** JOB **
Rewrite the material as a JSON list of strings, one string per line, starting with the line containing "Viewport: 1813px width, 873px height." and going on through the line containing "Action: tap(676, 40)", leaving out blank lines.
══════
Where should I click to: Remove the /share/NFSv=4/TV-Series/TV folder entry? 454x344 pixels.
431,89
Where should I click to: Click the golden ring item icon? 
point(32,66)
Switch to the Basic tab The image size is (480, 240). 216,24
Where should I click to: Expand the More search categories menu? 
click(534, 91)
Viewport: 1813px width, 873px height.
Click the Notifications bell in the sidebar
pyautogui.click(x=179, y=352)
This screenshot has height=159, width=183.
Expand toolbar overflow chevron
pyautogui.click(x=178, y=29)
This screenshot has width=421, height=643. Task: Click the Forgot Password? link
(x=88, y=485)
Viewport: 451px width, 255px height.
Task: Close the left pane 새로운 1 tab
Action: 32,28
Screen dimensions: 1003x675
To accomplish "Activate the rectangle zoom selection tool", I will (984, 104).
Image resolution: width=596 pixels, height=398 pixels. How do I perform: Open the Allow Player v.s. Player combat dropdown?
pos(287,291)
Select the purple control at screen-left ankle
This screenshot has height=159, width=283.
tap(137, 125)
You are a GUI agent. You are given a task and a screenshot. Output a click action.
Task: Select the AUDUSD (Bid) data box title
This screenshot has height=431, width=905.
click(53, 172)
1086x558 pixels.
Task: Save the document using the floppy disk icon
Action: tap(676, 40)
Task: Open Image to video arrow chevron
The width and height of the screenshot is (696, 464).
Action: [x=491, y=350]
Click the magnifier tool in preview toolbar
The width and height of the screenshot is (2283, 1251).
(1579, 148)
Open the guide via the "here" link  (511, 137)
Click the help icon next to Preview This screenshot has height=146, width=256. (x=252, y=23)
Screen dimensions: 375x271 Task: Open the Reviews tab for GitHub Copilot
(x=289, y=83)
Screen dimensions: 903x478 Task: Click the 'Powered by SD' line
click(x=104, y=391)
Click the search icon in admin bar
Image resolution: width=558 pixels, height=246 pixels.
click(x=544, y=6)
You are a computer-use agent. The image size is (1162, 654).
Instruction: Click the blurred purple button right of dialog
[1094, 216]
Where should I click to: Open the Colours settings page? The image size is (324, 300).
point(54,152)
══════
** THE ANSWER **
[
  "Viewport: 1813px width, 873px height.",
  "Click the Notifications bell in the sidebar",
  "pyautogui.click(x=179, y=352)",
  "This screenshot has height=159, width=183.",
  "Expand toolbar overflow chevron",
  "pyautogui.click(x=178, y=29)",
  "This screenshot has width=421, height=643. Task: Click the Forgot Password? link",
  "(x=88, y=485)",
  "Viewport: 451px width, 255px height.",
  "Task: Close the left pane 새로운 1 tab",
  "Action: 32,28",
  "Screen dimensions: 1003x675",
  "To accomplish \"Activate the rectangle zoom selection tool\", I will (984, 104).",
  "Image resolution: width=596 pixels, height=398 pixels. How do I perform: Open the Allow Player v.s. Player combat dropdown?",
  "pos(287,291)",
  "Select the purple control at screen-left ankle",
  "This screenshot has height=159, width=283.",
  "tap(137, 125)",
  "You are a GUI agent. You are given a task and a screenshot. Output a click action.",
  "Task: Select the AUDUSD (Bid) data box title",
  "This screenshot has height=431, width=905.",
  "click(53, 172)",
  "1086x558 pixels.",
  "Task: Save the document using the floppy disk icon",
  "Action: tap(676, 40)"
]